Brano da leggere -
------------------------------------------------------------

Davvero una delle visioni più interessanti dell’intero festival, non scopre niente di nuovo dal punto di vista dei temi affrontati, il futuro dell’intelligenza artificiale, lo stato dell’umanità, le grandi multinazionali; ma il tono e il ritmo con cui l’azione viene messa in immagini e la caratterizzazione dei protagonisti è davvero degna di nota. Gli altri due premi sono andati a Maboroshi, lungometraggio animato diretto dalla giapponese Mari Okada e alla stop-motion The Inventor di Jim Capobianco e Pierre-Luc Granjon che porta sullo schermo gli ultimi anni di vita, in Francia, di Leonardo da Vinci.

Interessante è stata la visione di Bizarre Fish from the Abyssal Zone con cui l’artista brasiliano Marão mette in scena la perdita di memoria del nonno e altre fantasie, quasi surrealiste, sviluppate in più di un decennio, il tempo in cui il lavoro è stato in produzione.
Non riuscitissimo, ma affascinante porta aperta sull’industria animata tailandese è Mantra Warrior: The Legend of The Eight Moons 2023, attraverso il quale Jinanavin Veerapatra mescola folklore del suo paese, fantascienza e ovvi riferimenti stilistici al mondo degli anime giapponesi.

------------------------------------------------------------

[Voci elencate in un insieme di dati]
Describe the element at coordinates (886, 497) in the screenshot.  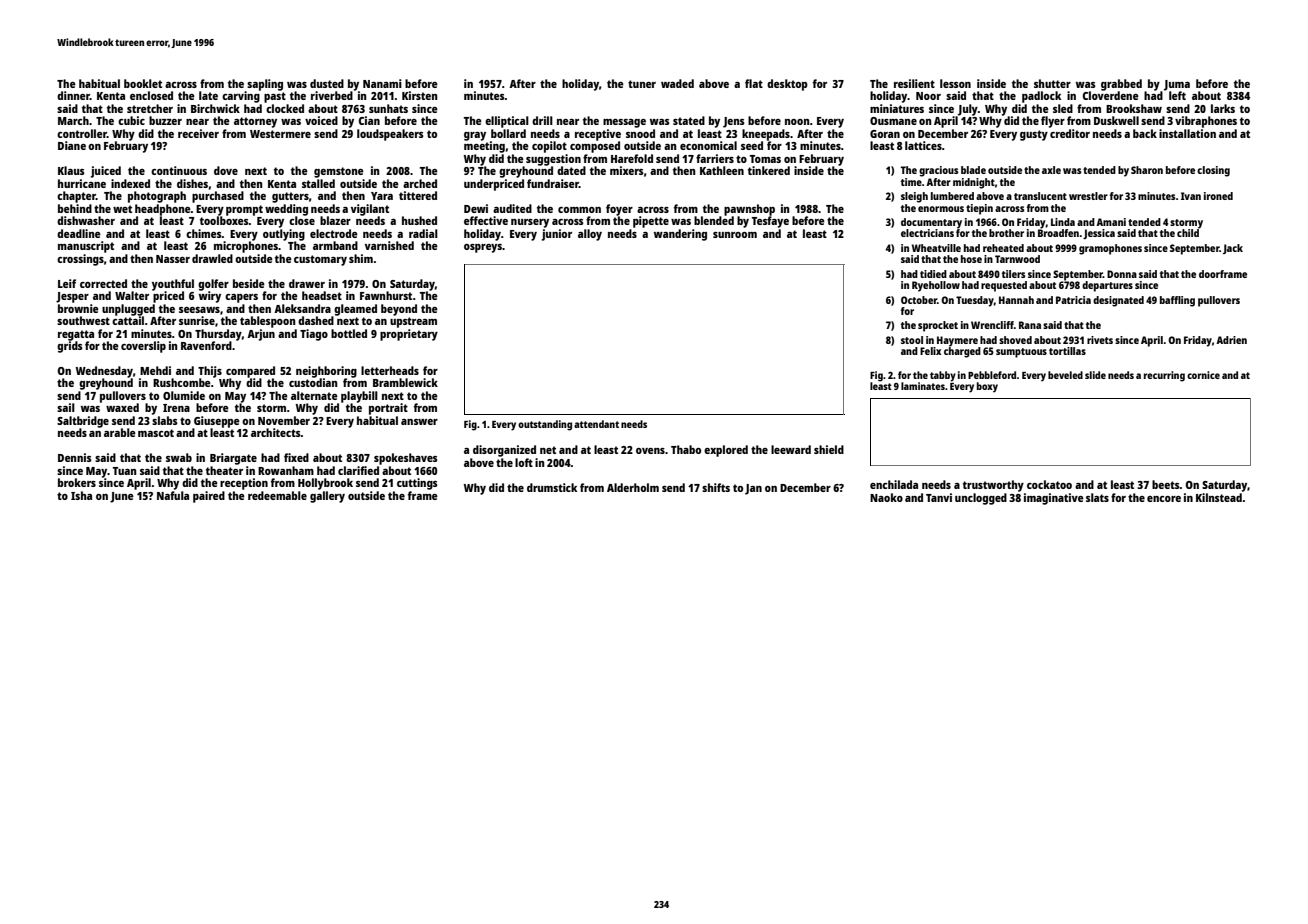
I see `Naoko` at that location.
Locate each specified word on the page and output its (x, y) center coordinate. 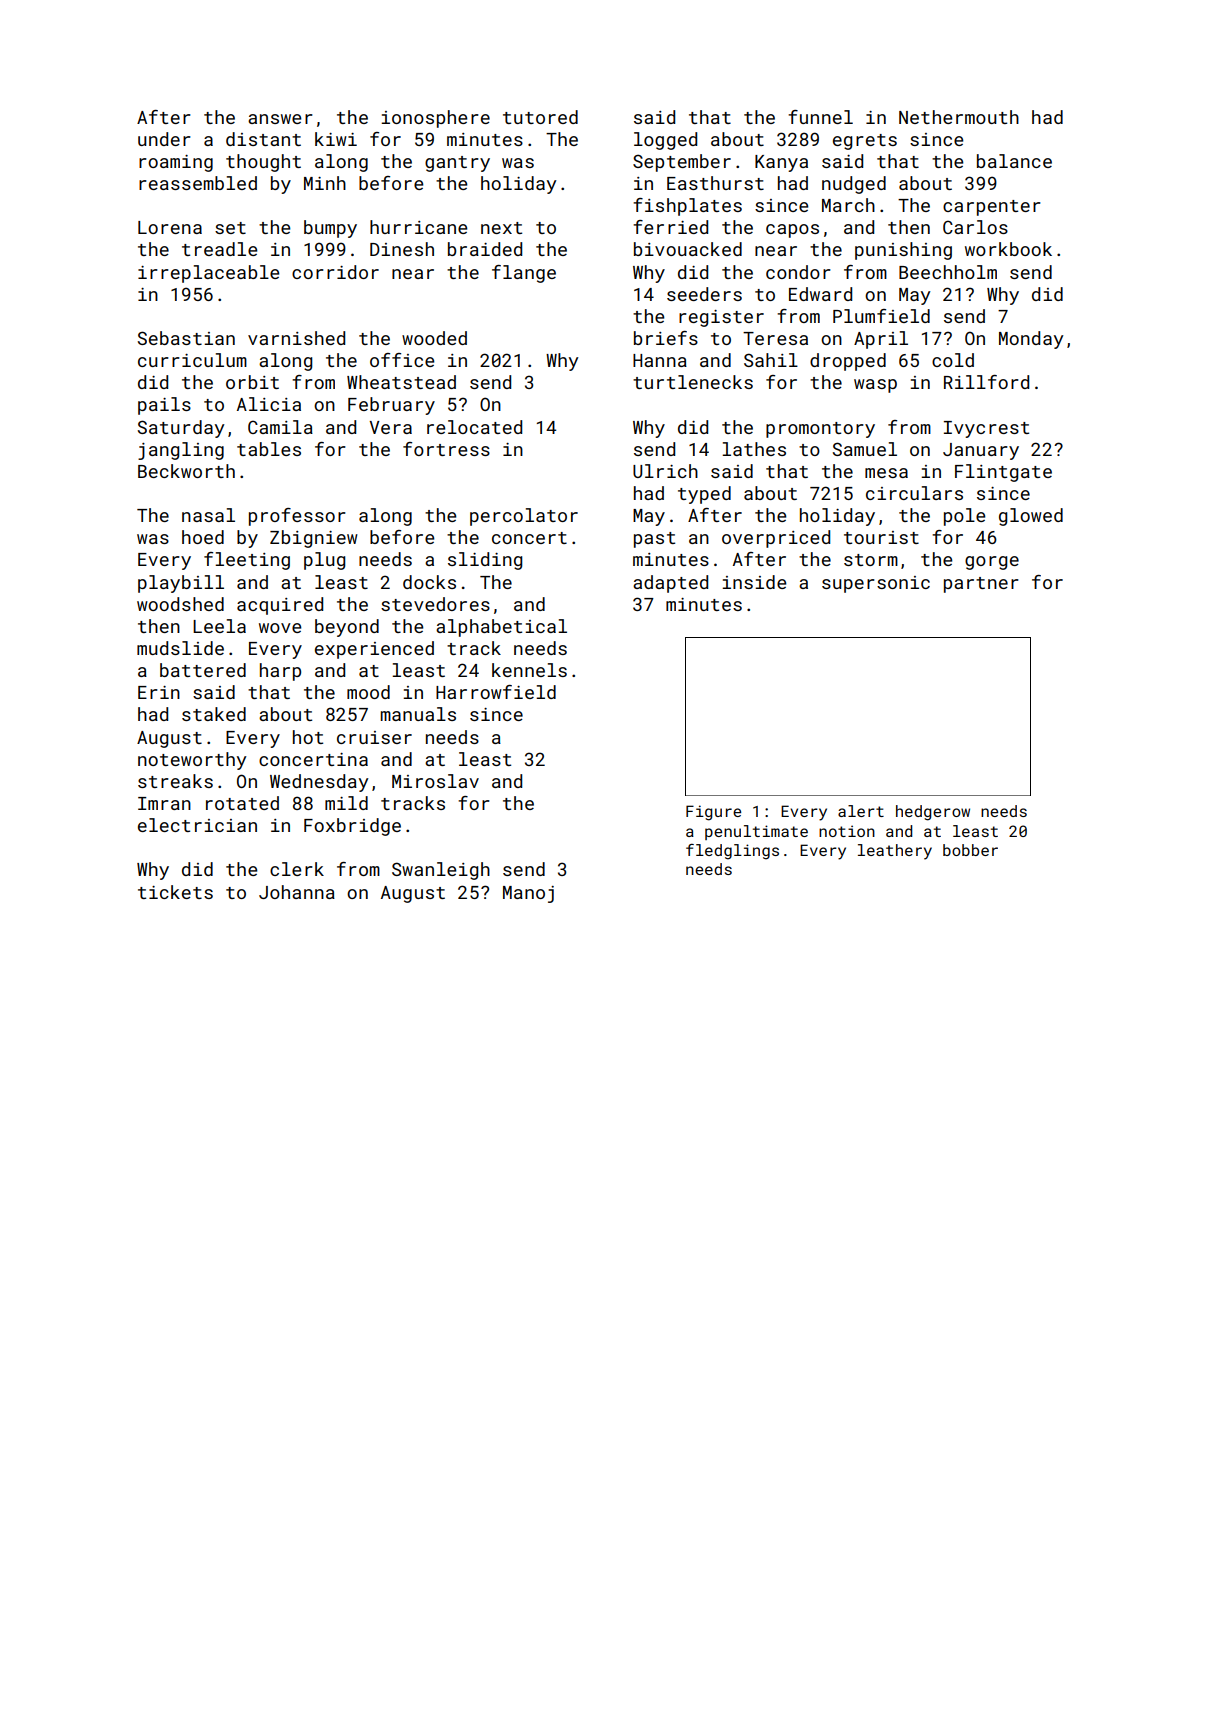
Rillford (986, 382)
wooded (434, 338)
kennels (529, 670)
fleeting (247, 561)
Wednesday (319, 783)
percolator (524, 517)
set (230, 228)
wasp (875, 386)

------------------------------------------------------------

Consegna 1 - Puoi ripetere alla lettera la parte del brano sui film d'animazione che va da "Davvero una delle" fino a "stato in produzione.", compreso quest'ultimo?
Consegna 2 - Puoi proseguire il brano sui film d'animazione a partire dal punto in cui si ferma?

Risposta scritta 1 -
Davvero una delle visioni più interessanti dell’intero festival, non scopre niente di nuovo dal punto di vista dei temi affrontati, il futuro dell’intelligenza artificiale, lo stato dell’umanità, le grandi multinazionali; ma il tono e il ritmo con cui l’azione viene messa in immagini e la caratterizzazione dei protagonisti è davvero degna di nota. Gli altri due premi sono andati a Maboroshi, lungometraggio animato diretto dalla giapponese Mari Okada e alla stop-motion The Inventor di Jim Capobianco e Pierre-Luc Granjon che porta sullo schermo gli ultimi anni di vita, in Francia, di Leonardo da Vinci.

Interessante è stata la visione di Bizarre Fish from the Abyssal Zone con cui l’artista brasiliano Marão mette in scena la perdita di memoria del nonno e altre fantasie, quasi surrealiste, sviluppate in più di un decennio, il tempo in cui il lavoro è stato in produzione.

Risposta scritta 2 -
Nella sezione «Trend of the World» sono state presentate alcune opere che negli ultimi anni hanno lasciato una forte traccia nel mondo dell’animazione, come The Breadwinner (2017) di Nora Twomey, Junk Head, la sorprendente stop-motion giapponese realizzata in modo totalmente indipendente da Takahide Hori nel 2017, o Summer Ghost (2021) di loundraw. Quest’ultimo è una delle voci più interessanti nel panorama dell’animazione giapponese indipendente degli ultimissimi anni, tanto per capacità di creare una storia affascinante e mai banale, adolescenti alle prese con fantasmi, interni ed esterni, ma soprattutto per l’evidente talento registico che il giovane animatore possiede.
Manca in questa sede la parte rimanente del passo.